April 4, 2015
April 4, 2015
Though some improvements have taken place, electricity issues remained the most severe obstacle for firms in Albania, the European Bank for Reconstruction and Development (EBRD) and the World Bank Group said in the summary of fifth Business Environment and Enterprise Performance Survey (Beeps). The report covers countries in the transition region of Central, Eastern and Southeastern Europe (with Turkey) and Central Asia.
The number of power outages in Albania in a typical month decreased from 32.8 in 2007 to 7.8, partly owing to increased precipitation. However, this still exceeded the Southeastern Europe average of 5.4. The percentage of annual revenue lost due to power outages decreased from 15% in 2007 to 7.7% in the latest survey, conducted in 2013.
Problems in the electricity sector are in the second place out of 15 categories in Kosovo*, while in Macedonia, Montenegro and Turkey they are the third-biggest challenge for businesses, it was said in Beeps V.
In Kosovo*, small and medium enterprises placed corruption ahead of electricity issues, while electricity issues, access to finance, and crime, theft and disorder topped the list for large firms. Electricity issues were much worse in Kosovo* than in most other transition countries and posed a huge problem in day-to-day business, the report said.

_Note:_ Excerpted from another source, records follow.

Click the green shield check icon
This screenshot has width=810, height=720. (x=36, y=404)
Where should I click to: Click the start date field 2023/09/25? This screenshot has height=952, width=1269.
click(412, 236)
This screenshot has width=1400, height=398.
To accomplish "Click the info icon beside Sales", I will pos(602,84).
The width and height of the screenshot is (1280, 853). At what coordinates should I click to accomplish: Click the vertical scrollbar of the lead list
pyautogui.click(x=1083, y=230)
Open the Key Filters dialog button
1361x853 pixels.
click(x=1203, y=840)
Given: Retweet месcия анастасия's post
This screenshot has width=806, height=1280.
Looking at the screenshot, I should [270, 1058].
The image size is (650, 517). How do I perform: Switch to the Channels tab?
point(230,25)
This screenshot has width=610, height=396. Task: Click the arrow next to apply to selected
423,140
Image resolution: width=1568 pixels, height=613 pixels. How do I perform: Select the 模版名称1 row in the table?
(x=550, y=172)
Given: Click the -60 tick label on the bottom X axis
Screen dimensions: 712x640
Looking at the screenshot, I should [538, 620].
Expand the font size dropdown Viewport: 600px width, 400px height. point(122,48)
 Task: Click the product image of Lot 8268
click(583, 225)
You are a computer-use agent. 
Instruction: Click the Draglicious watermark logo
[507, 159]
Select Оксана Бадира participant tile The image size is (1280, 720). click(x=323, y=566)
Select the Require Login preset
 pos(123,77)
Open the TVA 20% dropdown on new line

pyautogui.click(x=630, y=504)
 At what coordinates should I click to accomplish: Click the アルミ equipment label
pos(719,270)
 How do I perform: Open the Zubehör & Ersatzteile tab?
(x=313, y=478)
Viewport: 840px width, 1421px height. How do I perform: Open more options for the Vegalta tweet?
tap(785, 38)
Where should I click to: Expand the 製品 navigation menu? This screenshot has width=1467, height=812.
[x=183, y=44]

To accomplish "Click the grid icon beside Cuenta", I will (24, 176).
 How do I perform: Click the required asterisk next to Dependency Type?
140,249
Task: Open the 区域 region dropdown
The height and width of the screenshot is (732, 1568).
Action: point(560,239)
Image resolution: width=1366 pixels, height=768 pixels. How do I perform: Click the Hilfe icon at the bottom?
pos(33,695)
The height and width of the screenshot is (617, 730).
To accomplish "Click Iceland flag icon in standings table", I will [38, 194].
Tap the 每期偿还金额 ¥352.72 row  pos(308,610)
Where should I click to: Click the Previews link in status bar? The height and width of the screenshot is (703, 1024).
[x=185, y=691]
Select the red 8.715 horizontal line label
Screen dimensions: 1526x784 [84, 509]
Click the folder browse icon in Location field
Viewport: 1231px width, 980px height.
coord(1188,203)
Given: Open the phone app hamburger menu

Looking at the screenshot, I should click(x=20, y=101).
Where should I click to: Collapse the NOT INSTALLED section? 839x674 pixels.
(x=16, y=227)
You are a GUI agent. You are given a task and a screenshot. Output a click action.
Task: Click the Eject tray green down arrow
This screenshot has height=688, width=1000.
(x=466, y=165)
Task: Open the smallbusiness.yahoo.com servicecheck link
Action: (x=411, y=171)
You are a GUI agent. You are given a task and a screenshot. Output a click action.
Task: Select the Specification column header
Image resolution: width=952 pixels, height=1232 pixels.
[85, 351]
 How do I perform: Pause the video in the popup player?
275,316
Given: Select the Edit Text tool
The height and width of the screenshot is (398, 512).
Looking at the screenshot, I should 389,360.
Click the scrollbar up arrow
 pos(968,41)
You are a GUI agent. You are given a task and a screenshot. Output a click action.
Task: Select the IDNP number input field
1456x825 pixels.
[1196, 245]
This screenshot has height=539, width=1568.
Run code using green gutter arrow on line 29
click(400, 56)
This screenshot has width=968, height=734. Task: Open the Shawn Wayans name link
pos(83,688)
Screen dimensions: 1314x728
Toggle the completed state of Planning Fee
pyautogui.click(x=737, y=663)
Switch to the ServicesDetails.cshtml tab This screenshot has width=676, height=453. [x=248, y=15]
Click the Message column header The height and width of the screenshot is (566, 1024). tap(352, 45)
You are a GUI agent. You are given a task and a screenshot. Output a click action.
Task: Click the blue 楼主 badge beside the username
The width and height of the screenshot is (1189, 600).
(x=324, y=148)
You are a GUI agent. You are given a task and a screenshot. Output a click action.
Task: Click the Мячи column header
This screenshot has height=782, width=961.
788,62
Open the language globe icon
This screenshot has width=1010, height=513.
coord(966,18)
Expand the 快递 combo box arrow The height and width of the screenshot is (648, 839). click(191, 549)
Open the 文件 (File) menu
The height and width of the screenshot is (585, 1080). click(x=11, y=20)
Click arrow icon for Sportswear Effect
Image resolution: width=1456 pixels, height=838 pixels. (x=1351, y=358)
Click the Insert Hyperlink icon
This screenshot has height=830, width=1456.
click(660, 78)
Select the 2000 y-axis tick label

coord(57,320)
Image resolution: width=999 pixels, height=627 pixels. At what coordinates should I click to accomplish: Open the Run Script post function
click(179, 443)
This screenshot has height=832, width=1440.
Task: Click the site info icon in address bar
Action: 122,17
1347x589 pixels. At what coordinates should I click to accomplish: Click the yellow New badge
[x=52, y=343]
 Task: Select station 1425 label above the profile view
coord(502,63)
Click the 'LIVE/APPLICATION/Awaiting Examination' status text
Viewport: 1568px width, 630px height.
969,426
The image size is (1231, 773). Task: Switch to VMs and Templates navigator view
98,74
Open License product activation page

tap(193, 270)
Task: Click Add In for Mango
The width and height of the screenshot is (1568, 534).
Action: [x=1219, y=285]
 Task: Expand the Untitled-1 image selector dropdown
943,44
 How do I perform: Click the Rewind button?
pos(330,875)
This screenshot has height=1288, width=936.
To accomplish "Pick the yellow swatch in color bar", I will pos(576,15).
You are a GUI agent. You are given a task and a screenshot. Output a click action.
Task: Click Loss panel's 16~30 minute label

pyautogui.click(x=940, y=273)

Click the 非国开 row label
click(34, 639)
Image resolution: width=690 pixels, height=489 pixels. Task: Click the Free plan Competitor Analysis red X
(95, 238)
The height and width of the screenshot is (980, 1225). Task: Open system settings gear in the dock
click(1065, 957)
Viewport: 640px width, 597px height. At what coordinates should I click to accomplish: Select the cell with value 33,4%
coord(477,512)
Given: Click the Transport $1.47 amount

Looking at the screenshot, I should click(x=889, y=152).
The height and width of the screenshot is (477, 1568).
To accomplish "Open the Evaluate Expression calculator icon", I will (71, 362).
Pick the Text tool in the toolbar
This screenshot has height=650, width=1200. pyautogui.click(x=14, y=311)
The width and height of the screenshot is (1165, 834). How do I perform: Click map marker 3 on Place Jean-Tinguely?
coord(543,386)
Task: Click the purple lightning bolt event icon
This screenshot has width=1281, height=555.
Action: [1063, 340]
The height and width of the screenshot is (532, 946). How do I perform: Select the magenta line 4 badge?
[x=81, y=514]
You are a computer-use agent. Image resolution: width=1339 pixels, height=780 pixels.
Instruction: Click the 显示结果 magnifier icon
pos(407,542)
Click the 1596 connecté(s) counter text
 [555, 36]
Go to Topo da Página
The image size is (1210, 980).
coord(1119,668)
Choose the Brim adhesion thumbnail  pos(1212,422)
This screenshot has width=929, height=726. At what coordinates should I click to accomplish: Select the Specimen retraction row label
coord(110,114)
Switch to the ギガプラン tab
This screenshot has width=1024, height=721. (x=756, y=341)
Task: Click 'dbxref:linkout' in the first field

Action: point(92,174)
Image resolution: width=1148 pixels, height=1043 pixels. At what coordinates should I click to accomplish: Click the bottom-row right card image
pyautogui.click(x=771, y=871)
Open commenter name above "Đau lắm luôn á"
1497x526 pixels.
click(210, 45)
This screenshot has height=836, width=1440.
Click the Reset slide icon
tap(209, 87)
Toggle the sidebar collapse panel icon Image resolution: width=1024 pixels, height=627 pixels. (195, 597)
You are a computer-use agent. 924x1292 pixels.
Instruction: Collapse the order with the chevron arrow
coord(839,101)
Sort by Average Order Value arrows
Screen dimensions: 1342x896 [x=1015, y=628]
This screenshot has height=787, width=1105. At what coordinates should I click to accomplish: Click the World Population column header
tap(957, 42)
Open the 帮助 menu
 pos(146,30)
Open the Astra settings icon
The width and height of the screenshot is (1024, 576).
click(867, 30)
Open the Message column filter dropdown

Most of the firms suffered from frequent power outages. In Beeps V, 81% – the highest share among the countries covered – experienced on average 13.6 power outages per month. Despite significant improvement, both indicators were the worst in Southeastern Europe. Firms also bore the highest losses from power outages in SEE – 11.3% of total annual revenue.
In Macedonia, electricity issues, transport and competitors’ practices in the informal sector were most problematic for large firms, while young firms also complained about tax administration. Electricity issues were more pressing than access to finance for old firms, manufacturing companies, and firms in the service sector, EBRD said.
Analysis by the International Monetary Fund points to the inefficiency of electricity use, limited options for electricity supply and aging generation facilities as the main challenges for the country’s electricity sector. The share of revenue lost due to power cuts decreased from 11.8% to 7.5%.
Manufacturing firms in Montenegro found electricity issues to be a more binding constraint than access to finance, ranked second in general. There was a sharp increase in the percentage of firms reporting that an informal payment was expected or requested to obtain an electrical connection: from 2.7% in Beeps IV (conducted 2008–09) to 19.3% in Beeps V.
Problems in the electricity category in Turkey probably ranked high due to the 9.8% rise in electricity prices in early October 2012, in line with the by-then rising global energy costs, with the aim to help support public finances, the report said.